● EXERCISE MATERIAL
╔══
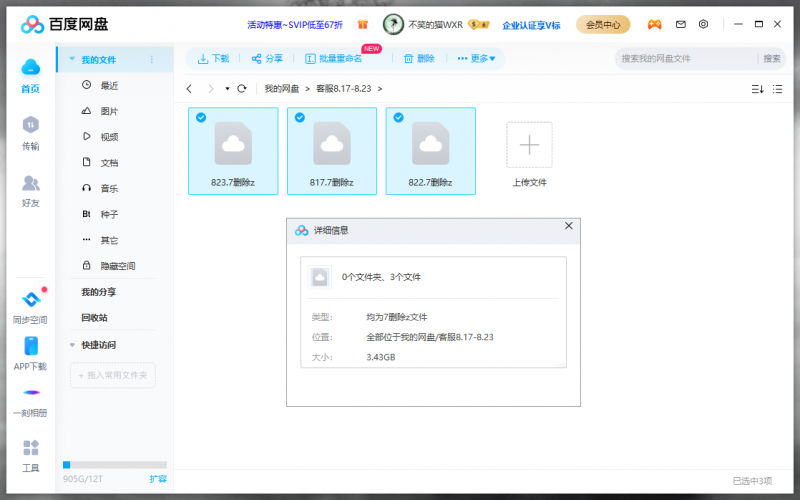The image size is (800, 500).
Task: Collapse the 快捷访问 quick access section
Action: tap(72, 345)
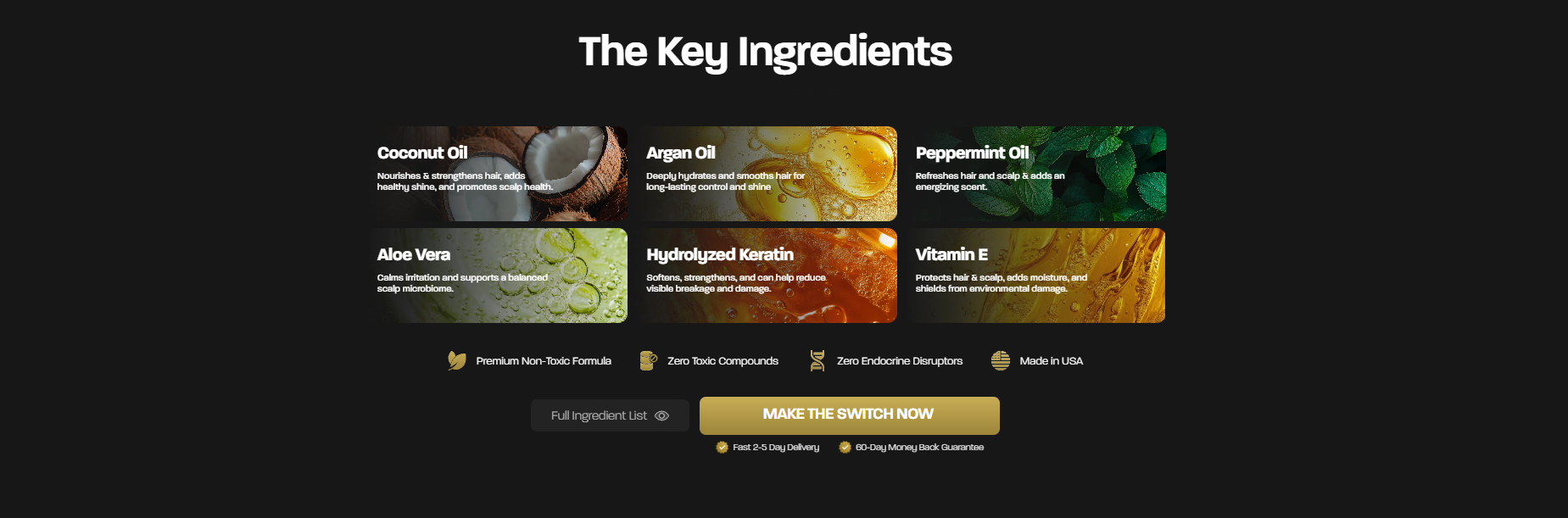This screenshot has width=1568, height=518.
Task: Select the Argan Oil ingredient card
Action: [768, 174]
╚══
● SHORT TASK
Reproduce the listing above line for line without changing any wording, and omit the pictures.

● THE OUTPUT
The image size is (800, 500).
Task: Collapse the 快捷访问 quick access section
Action: tap(72, 345)
This screenshot has width=1568, height=518.
Task: Select the Argan Oil ingredient card
Action: [768, 174]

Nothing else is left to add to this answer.